Danelectro introduced an electric 6-strng bass that was used as a baritone guitar in the late 1950s. Many people credit the Danelectro guitar with creating the first electric baritone guitar, but this has been debated. The baritone became popular in country and surf music. Also used as background music in spaghetti western movie soundtracks. Baritone guitar has found its way into many styles of music. Country, Surf, Metal, Rock, Jazz and Classical.

Nathan I. Daniel: Founder of DanelectroNathan “Nat” Daniel founded the Danelectro Company in Red Bank, New Jersey in 1947. He was one of the great innovators and started building guitar amplifiers for Montgomery Ward and Sears Roebuck. Daniel had previously designed and made Epiphone’s Electar amp series, and his pioneering circuits incorporated many industry firsts, such as tremolo.

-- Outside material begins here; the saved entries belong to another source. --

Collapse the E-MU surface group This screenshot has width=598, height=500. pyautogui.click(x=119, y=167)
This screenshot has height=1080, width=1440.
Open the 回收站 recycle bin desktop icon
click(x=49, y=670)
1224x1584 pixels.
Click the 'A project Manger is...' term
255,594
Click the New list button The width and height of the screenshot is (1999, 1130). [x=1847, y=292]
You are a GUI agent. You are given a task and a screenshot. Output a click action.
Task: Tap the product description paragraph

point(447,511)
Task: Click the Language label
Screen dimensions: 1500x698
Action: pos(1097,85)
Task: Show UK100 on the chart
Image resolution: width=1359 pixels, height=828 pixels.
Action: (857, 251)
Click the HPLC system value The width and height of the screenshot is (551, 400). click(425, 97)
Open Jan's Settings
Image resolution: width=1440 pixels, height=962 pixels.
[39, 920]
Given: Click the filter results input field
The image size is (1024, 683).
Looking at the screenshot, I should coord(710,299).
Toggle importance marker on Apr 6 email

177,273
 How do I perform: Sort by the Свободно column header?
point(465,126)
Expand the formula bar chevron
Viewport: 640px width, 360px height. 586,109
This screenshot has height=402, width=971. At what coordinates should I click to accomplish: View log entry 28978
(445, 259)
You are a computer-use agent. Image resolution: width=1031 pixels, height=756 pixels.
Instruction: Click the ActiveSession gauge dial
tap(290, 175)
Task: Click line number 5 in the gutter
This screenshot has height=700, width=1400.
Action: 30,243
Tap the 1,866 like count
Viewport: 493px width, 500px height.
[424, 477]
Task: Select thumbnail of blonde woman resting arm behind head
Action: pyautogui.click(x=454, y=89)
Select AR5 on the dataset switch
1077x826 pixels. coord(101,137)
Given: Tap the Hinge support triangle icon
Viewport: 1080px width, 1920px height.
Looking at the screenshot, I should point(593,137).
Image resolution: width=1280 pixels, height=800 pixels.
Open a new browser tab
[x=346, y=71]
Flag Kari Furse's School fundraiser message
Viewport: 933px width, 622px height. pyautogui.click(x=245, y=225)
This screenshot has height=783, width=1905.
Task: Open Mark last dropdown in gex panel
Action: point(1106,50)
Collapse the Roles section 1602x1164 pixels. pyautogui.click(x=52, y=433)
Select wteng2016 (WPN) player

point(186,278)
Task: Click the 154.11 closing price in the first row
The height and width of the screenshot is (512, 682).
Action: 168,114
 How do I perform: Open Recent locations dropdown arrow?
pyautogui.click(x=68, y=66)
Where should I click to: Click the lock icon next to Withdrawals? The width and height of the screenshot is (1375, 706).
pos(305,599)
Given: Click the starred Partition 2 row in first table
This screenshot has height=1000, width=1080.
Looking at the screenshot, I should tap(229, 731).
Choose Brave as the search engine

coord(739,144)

Eventually around 1954, Sears approached Daniel to make an affordable electric guitar. Nat Daniel showed some real innovative ideas making good playing guitars at low prices. Danelectro made the front and back of their guitars out of Masonite, a composite material created by pressure molding steamed wood fibers. Far cheaper than using solid wood or plywood. They were constructed simply of vinyl, masonite and Formica. Instead of being reinforced by an adjustable truss rod, the thin, bolt-on poplar necks relied on two heavy-duty steel bars installed under the fretboard making the neck quite stable and needing no truss rod. The nut was usually made from aluminum. The guitars were made simply, with no pearl adornments or expensive woods. According to Danelectro, few of these guitars came back for neck issues.

Young Jimi Hendrix with his Danelectro guitar

Young Jimi Hendrix with his Danelectro guitar

Duane Eddy used a Baritone Dano on some of his signature songs

Duane Eddy used a Baritone Dano on some of his signature songs

Danelectro pickups were made with alnico magnets that were wrapped in tape and stuffed inside of chrome-plated “lipstick” tubes wound to a relatively low (4.75k). Not generic metal cylinders, but actual lipstick tubes. The tubes were pretty good shielding and gave the Danelectro a distinctive tone that was a big hit with players. Looking at some very old Danelectro guitars it can be said that they survived pretty nicely even though these were low priced guitars using inexpensive materials. Some of these early pickups are quite sought after.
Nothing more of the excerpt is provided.